In the human being, perceivable tooth eruption of unopposed teeth proceeds at a rate of 1.43 millimeters in 16 months to 1 millimeter per two months.  Compagnon demonstrated that, “. . . in the early years after the tooth loss, supra-eruption is due mainly to periodontal growth.”  Such periodontal growth does not occur when a tooth is in frequent function, such as the posterior teeth when the NTItss is removed during daytime hours.

Conclusion

Based upon the information presented here, especially in light of the comments by many of the leaders in orthodontics, it seems more probable than not that use of the NTItss appliance with subsequent normal dental functioning will not induce or permit tooth supra-eruption.

III. Intrusion of Anterior Teeth

In addition to supra-eruption, another reasonable concern with use of the NTItss appliance is the thought of intrusion of the anterior teeth, especially the mandibular teeth.

Intrusion of the mandibular anterior teeth due to intense clenching of the teeth is very difficult if not impossible simply because of the jaw opening reflex controlled by the trigeminal nerve.  During active sleep, the jaw opening reflex is post-synaptically inhibited.  However, during REM sleep and clenching on the NTItss appliance is at its height, this inhibition ceases due to proprioceptive stimulation of the periodontal ligaments and stimulation of the tooth pulps of the mandibular anterior teeth.  Since the NTItss theoretically contacts the mandibular anterior teeth in only one spot, clenching is focused at that point, thus intensifying the stimulation of the periodontal ligament fibers, which in turn, stimulates the jaw-opening reflex.

Woods demonstrated, using adult baboons, that high forces placed on mandibular anterior teeth for a period of 5 months were only effective in moving and/or intruding teeth if the forces applied were forward of the center of gravity.

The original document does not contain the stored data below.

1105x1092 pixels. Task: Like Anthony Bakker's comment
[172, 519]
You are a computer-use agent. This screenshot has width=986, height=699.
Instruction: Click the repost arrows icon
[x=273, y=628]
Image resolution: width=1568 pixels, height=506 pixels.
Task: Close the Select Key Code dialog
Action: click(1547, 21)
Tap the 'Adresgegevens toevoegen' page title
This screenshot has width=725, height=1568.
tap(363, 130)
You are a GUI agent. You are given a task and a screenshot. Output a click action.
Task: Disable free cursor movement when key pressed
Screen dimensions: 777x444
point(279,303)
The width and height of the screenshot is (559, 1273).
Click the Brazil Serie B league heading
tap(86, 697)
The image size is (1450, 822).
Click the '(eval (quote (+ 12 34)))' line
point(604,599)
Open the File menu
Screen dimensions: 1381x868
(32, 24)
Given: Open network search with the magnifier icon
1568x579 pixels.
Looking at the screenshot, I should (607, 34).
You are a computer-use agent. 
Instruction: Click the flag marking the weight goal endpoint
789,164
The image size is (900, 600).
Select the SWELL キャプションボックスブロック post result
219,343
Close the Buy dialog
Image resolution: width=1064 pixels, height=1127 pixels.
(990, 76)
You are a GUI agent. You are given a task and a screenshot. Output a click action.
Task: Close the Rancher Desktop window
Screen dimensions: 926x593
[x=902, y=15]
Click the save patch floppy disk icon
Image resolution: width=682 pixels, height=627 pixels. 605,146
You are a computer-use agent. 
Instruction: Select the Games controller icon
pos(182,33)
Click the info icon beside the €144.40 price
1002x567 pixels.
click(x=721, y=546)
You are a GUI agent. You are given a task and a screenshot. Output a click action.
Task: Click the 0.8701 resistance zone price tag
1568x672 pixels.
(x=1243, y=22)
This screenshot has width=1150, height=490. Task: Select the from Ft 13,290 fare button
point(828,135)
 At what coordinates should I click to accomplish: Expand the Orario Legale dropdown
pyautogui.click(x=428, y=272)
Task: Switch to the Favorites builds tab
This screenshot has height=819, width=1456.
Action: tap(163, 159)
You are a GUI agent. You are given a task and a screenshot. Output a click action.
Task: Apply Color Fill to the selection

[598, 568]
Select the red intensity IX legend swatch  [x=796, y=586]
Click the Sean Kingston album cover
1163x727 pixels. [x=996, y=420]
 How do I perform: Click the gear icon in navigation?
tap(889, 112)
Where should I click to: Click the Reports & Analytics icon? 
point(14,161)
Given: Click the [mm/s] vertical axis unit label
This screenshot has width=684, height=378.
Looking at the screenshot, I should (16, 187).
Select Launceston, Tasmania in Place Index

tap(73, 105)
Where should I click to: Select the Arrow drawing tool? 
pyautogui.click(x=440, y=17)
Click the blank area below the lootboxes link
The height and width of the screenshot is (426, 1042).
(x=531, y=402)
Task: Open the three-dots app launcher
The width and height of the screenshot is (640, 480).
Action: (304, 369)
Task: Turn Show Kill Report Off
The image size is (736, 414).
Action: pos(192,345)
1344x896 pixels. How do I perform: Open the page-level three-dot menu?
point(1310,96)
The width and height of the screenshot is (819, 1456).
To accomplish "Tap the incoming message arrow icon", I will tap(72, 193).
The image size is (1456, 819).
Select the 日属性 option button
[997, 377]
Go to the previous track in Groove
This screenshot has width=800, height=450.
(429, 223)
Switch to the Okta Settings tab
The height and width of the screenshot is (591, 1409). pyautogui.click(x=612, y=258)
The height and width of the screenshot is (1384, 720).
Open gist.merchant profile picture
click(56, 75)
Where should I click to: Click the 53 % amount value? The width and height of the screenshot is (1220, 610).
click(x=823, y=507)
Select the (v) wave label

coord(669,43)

The NTItss applies forces directly down the long axis of the mandibular anterior teeth, thus greatly minimizing any forces forward to the center of gravity.

Dr. David Tay, a prominent Singaporean prosthodontist and professor, wrote the following in a personal communiqué:

Sometimes in full mouth rehabilitation when we want to purposely intrude mandibular anterior teeth and yet preserve the occlusal vertical dimension, a Dahl appliance is used.  It is almost like the NTItss as it wraps around the palatial surfaces of the opposing teeth we want to intrude.  Curiously, if the appliance was made from acrylic or any dampening/shock absorbing material, no intrusion is effected.  However, if this Dahl appliance was cast in chrome cobalt, the intrusion could be observed usually in a few weeks if the patient wears the appliance 24 hours per day.

Dr. Tay makes the point that intentional intrusion, even after several weeks of appliance wear for 24 hours per day, is difficult at best.  The Dahl appliance rests only on the mandibular anterior teeth and it must be made of a cast metal material and not a softer acrylic like the NTItss.